メッ!と怒られてテーブルに座らされる俺。皿を持って冒険者の背中を追うリティッタを見ていると、グラスを持ってラドクリフがやってきた。


「やあ、おめでとうジュンヤ」


「ありがとう。……でもなんかこの式にみんなが来たのってタダ飯が目当てなんじゃないかって気がするな」


「気にするなよ。めでたい事には変わりないさ」


チン、とグラスを交わしてからシャンパンを楽しむ。


「名誉騎士を授与されたゴーレム技師がいるとなれば、腕に覚えのある冒険者も自然と集まる。そうすれば迷宮の奥に潜む“強大な者”とやらとも戦える……というのが市長の考えじゃないか?」


「なるほどねえ」


レストランのスタッフと忙しそうに話している市長(代金の値切りでもしているのだろうか)を見ながらラドクリフの話にいろいろと納得する。

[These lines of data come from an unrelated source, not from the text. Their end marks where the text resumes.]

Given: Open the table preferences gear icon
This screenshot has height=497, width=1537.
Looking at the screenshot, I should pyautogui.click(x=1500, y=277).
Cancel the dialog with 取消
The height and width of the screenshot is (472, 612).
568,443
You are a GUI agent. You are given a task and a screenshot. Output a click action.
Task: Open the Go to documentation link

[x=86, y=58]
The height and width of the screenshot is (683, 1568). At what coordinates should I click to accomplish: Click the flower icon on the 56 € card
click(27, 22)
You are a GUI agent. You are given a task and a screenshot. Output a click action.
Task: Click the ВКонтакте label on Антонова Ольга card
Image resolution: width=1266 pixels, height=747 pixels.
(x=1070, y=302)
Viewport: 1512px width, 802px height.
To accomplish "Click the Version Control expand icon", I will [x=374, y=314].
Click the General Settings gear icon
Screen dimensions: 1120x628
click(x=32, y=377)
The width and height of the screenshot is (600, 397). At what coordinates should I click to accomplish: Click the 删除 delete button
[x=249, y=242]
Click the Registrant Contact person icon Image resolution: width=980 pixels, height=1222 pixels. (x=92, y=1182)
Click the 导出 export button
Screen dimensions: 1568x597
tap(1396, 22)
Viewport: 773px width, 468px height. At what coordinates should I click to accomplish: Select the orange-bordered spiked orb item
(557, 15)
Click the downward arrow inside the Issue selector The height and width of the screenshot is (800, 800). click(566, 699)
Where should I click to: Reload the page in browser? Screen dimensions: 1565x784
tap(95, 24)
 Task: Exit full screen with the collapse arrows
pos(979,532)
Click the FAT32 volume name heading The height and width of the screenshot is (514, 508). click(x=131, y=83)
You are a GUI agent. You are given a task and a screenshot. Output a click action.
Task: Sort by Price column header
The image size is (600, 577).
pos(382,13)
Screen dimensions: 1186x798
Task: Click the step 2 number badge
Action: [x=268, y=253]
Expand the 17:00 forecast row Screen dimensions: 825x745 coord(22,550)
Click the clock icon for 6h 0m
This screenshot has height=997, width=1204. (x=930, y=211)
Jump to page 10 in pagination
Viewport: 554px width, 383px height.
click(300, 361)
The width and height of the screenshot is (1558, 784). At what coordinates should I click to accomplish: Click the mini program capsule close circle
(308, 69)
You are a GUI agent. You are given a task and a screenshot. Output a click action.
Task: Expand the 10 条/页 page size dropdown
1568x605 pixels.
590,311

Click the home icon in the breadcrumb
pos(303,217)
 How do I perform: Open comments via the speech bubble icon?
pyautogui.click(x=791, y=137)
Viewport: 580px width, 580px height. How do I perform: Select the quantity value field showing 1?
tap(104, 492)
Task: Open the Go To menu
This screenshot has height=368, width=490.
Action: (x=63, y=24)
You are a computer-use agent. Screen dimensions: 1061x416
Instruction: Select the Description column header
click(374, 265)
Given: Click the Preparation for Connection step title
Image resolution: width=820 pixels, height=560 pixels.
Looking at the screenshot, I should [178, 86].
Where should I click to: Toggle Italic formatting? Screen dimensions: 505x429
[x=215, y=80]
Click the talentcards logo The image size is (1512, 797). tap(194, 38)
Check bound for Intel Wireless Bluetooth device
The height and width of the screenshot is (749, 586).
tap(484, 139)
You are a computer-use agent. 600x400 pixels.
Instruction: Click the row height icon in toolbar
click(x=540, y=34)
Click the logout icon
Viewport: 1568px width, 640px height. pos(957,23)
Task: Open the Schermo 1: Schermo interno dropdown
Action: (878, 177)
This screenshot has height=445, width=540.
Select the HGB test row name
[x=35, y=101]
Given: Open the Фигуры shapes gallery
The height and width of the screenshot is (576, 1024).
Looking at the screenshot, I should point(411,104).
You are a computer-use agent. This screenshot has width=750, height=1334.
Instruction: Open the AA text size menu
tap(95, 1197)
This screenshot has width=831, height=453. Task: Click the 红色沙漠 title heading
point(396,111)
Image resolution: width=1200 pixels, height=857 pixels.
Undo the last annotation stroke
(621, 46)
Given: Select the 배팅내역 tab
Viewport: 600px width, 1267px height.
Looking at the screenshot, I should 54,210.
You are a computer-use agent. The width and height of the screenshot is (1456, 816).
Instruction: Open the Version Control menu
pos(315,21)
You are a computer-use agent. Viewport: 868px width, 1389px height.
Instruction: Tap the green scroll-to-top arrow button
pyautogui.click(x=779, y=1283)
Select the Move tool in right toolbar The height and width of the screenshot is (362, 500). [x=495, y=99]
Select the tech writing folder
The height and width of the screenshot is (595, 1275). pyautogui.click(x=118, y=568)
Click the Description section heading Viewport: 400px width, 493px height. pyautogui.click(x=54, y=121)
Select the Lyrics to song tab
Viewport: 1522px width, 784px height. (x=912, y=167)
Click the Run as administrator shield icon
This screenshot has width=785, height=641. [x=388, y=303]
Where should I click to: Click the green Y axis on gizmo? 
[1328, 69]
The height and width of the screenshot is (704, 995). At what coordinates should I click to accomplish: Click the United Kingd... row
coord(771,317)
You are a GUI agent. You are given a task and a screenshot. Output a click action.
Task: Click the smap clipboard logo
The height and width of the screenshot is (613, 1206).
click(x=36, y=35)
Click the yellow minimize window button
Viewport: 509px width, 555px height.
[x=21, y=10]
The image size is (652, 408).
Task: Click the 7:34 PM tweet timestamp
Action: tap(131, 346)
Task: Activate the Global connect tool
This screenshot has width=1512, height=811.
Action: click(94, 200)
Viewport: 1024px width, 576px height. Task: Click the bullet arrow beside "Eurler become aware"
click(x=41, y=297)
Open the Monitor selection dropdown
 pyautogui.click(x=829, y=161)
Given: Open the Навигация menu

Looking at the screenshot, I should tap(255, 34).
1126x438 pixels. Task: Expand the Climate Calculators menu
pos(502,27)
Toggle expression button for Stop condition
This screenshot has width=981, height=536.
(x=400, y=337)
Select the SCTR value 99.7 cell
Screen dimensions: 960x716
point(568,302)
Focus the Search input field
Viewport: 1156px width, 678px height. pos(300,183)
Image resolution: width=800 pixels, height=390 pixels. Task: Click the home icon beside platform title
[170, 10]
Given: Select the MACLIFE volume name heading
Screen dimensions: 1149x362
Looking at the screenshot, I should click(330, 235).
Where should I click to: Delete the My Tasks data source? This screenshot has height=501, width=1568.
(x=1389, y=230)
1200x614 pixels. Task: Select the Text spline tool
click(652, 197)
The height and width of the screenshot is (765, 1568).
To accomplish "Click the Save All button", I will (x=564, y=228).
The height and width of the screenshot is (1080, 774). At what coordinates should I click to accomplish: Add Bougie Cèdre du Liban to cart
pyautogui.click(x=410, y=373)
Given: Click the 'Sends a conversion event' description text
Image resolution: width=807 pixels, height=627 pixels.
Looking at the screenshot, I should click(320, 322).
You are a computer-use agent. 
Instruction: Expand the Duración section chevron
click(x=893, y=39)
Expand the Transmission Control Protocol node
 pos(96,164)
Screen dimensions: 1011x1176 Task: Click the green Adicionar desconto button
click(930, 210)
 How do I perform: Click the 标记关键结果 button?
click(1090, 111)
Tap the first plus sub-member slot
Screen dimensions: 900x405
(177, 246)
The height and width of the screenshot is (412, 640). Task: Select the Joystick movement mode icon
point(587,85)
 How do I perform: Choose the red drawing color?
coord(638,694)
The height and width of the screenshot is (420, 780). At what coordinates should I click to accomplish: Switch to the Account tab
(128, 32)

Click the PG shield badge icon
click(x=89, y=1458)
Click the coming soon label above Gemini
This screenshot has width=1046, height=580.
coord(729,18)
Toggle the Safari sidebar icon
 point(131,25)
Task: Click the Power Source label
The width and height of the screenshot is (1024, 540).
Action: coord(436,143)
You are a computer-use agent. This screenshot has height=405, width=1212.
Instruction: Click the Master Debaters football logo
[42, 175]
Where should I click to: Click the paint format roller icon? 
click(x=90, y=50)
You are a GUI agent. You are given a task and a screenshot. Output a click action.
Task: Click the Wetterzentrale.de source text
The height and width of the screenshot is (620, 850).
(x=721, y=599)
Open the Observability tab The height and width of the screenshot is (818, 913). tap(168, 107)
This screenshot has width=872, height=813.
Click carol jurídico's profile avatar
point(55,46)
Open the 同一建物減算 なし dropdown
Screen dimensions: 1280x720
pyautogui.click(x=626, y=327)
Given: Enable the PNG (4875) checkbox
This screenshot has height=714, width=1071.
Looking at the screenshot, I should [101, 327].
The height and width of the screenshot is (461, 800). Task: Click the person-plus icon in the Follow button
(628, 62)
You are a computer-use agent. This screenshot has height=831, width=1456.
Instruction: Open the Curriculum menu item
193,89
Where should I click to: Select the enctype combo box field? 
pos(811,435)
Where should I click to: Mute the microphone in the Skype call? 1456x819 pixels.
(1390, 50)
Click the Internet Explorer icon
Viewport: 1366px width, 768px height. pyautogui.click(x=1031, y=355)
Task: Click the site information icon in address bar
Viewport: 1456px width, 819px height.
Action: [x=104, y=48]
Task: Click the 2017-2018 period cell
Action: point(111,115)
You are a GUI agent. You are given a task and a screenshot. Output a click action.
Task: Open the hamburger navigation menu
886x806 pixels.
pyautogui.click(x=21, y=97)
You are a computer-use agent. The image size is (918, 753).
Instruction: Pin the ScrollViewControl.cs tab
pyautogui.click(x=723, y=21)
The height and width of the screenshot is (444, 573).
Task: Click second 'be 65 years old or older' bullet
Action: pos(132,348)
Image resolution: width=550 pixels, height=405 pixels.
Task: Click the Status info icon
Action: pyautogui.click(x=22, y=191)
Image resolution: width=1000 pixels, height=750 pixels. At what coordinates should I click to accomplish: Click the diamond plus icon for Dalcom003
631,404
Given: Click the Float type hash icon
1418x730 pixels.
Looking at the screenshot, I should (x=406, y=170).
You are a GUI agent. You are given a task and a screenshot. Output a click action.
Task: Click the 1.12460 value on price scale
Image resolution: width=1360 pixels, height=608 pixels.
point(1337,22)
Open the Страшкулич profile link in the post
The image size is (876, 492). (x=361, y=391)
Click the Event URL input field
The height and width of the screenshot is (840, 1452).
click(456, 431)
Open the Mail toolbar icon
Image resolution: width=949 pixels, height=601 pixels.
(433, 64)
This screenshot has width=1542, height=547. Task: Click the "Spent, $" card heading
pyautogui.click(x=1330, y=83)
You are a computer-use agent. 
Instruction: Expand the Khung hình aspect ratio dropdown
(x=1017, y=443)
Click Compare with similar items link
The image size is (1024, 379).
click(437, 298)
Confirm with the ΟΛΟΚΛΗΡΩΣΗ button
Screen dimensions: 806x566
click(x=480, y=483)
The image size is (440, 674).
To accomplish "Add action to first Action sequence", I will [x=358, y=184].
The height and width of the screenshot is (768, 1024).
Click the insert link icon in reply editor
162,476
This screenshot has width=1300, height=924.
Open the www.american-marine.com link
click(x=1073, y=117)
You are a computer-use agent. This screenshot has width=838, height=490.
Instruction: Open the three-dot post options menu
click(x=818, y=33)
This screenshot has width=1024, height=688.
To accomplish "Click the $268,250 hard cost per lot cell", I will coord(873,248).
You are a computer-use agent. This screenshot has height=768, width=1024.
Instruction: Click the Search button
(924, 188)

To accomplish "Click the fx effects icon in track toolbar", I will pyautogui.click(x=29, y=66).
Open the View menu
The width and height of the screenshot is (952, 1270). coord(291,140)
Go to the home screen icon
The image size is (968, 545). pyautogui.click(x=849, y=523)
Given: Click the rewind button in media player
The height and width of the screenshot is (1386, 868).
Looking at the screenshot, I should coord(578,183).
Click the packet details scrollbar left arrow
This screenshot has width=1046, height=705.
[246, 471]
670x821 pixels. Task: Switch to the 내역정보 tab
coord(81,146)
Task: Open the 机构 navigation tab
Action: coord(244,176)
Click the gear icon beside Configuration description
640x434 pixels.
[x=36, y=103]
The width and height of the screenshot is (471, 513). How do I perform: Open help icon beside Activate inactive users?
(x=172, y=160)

「ラドクリフは、その“強大な者”ってどのくらい強いと思う?」


「実際会わないと何とも言えんが」


肩をすくめてシャンパンを飲み干してから、少し考えてラドクリフは続けた。


「これだけの大きな迷宮に封じられる存在だ。まともに考えてもロクな奴じゃない。ジグァーンを10体相手にするより苦労すると考えていいんじゃないか。山のような竜か……一息で100人は殺す毒を吐くヒドラか」


「そんなの、冒険者をいくら集めても勝てないんじゃないのか」


 心底ゾッとして背筋が震える。あんなのが10体も出てきたらもう逃げるしかない。


「そこは名誉騎士ゴーレム技師のジュンヤ様が何とかするのさ」


「冗談だろ」


嫌そうな顔をする俺を見てラドクリフが珍しく面白そうに笑う。


「みんな心のどこかで期待はしてるのさ。だからこうやって祝いに来ている。とんでもない魔物が出てきてもジュンヤのゴーレムがいればきっと勝てるってな。当然俺達にも冒険者の誇りはあるが、それだけではどうしても乗り越えられない時がやってくる」


「ラドクリフ……」


「その時には、力を貸してくれ」


一転、真剣な顔になるラドクリフの差し出した手を俺は苦笑交じりに握った。